Fossum's Hell Fire is also a split narrative, offering three perspectives on the murder of a single mother, Bonnie Hayden, and her young son, Simon, in a caravan parked on a corner of a Norwegian farmer's property. Inspector Konrad Sejer, Fossum's usual policeman, has no clues and simply keeps dogging the case and reinterviewing possible witnesses, hoping for a breakthrough.
The other two narratives follow the seemingly disconnected stories of the mother, who is working as a home help assistant, and another mother and son, Mass Malthe and her seemingly autistic (though the word is never mentioned) son Eddie, in his twenties but still living with his mother and almost completely dependent on her, through his own laziness and antisocial character and her indulgence of his habits.

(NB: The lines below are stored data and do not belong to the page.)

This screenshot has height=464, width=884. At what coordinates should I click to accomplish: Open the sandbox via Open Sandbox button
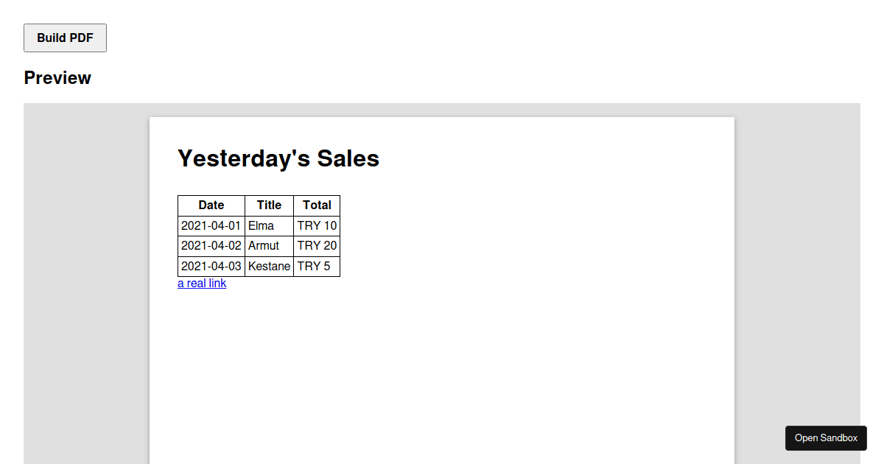[826, 438]
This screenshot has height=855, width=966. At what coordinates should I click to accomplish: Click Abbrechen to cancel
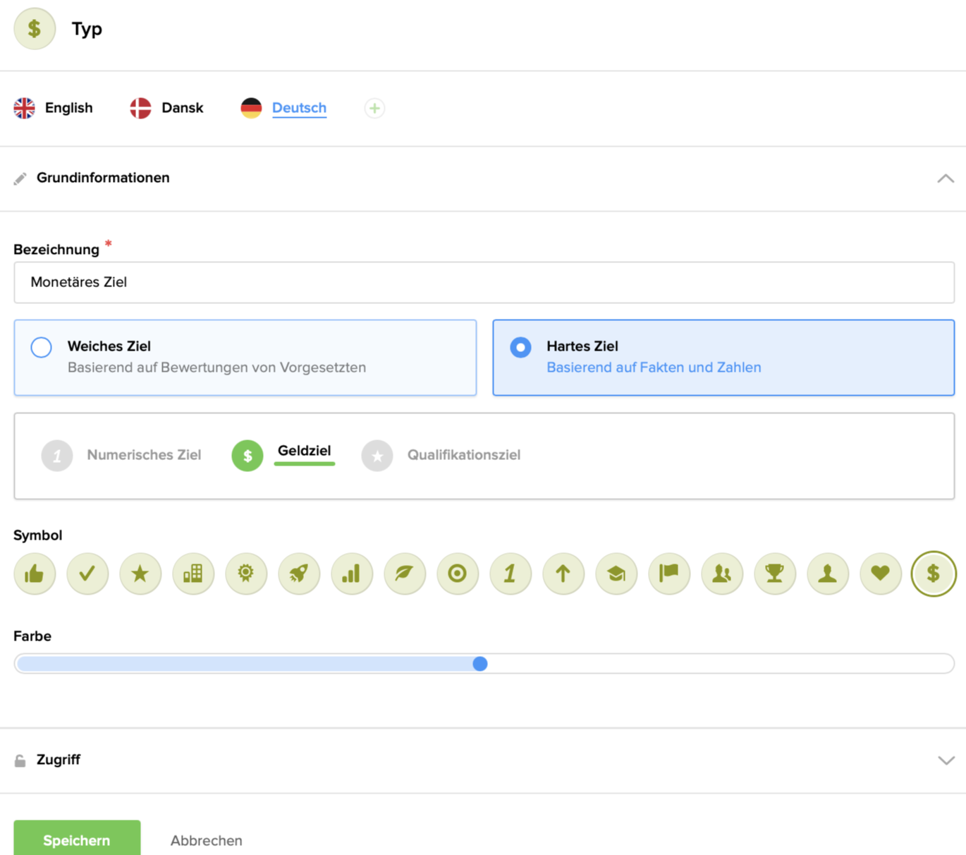(x=206, y=840)
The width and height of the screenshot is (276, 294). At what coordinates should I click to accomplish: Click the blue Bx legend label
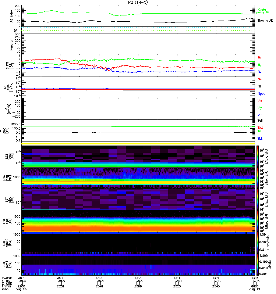[x=260, y=72]
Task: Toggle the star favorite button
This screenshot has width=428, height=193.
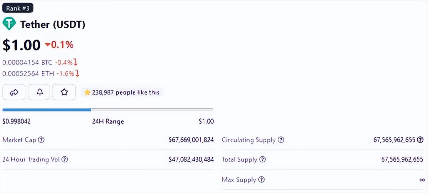Action: (x=64, y=92)
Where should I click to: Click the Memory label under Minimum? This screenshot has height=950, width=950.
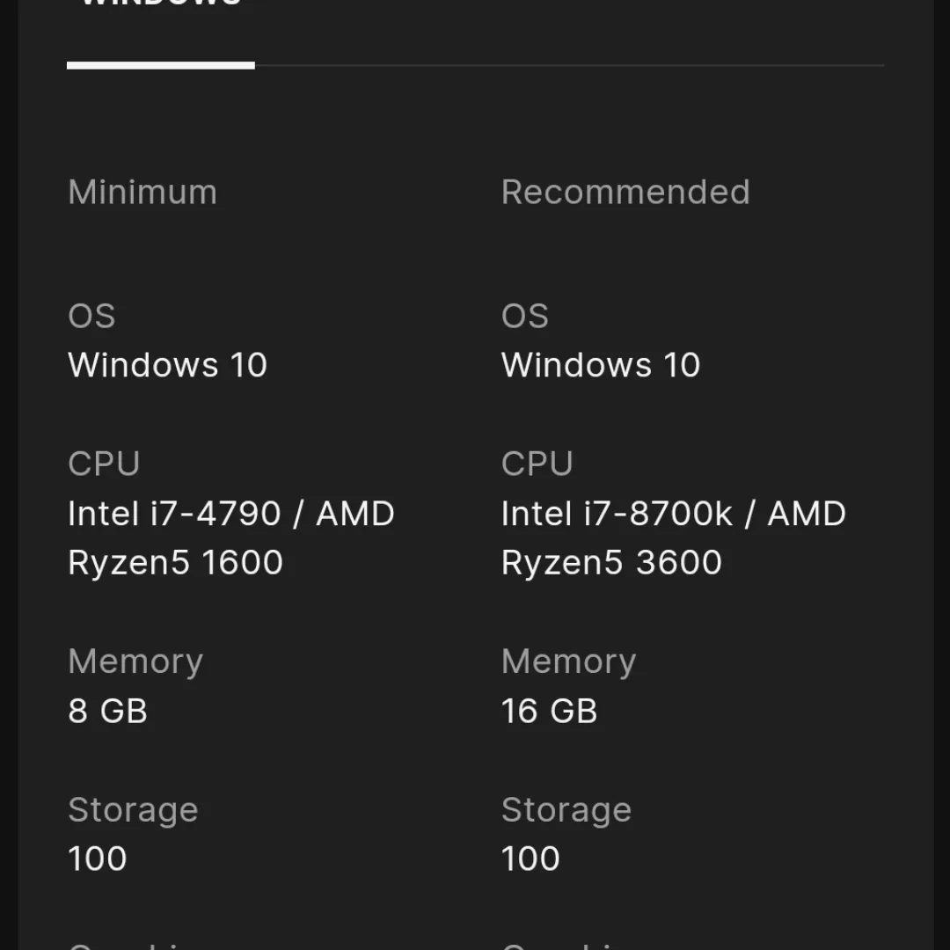pos(135,661)
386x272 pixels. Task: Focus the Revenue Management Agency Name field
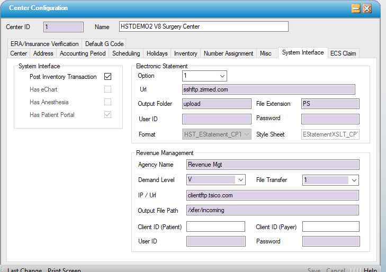click(272, 165)
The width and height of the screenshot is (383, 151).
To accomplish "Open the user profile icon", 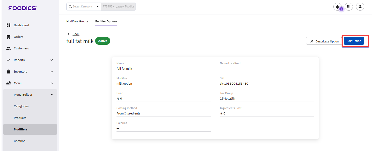I will pos(360,7).
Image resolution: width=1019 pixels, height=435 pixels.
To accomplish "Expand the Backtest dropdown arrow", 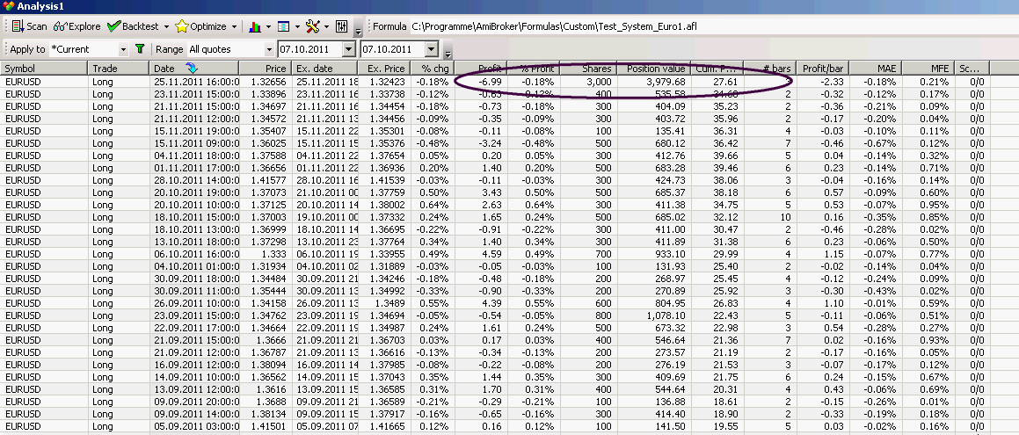I will tap(164, 26).
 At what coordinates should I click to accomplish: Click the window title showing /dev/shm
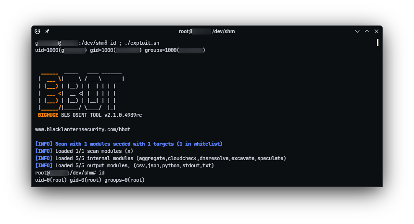point(207,31)
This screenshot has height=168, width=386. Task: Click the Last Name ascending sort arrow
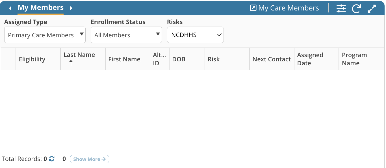[71, 63]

We follow Bonnie on her rounds as she takes care of her sometimes troublesome and sometimes friendly clients, and we witness Eddie's on-again, off-again on-line search for the grave of the father that abandoned him and then died in a foreign country. The tragedy here also has an inevitable quality, but the emotions and personality traits that drive that inevitability are more subtle and claustrophobic than those in Neville's novel. We don't know what the circumstances of Bonnie's and Simon's death were until late in the novel, but from the beginning there is a sense of fatal loss and social failure that give the novel its tragic character. Fossum's novels don't adhere to a single structure, and Sejer is a more important character in some of them than in others (among those in which he's a character at all). Here he's a stand-in for the reader, a helpless witness to the catastrophe of two families.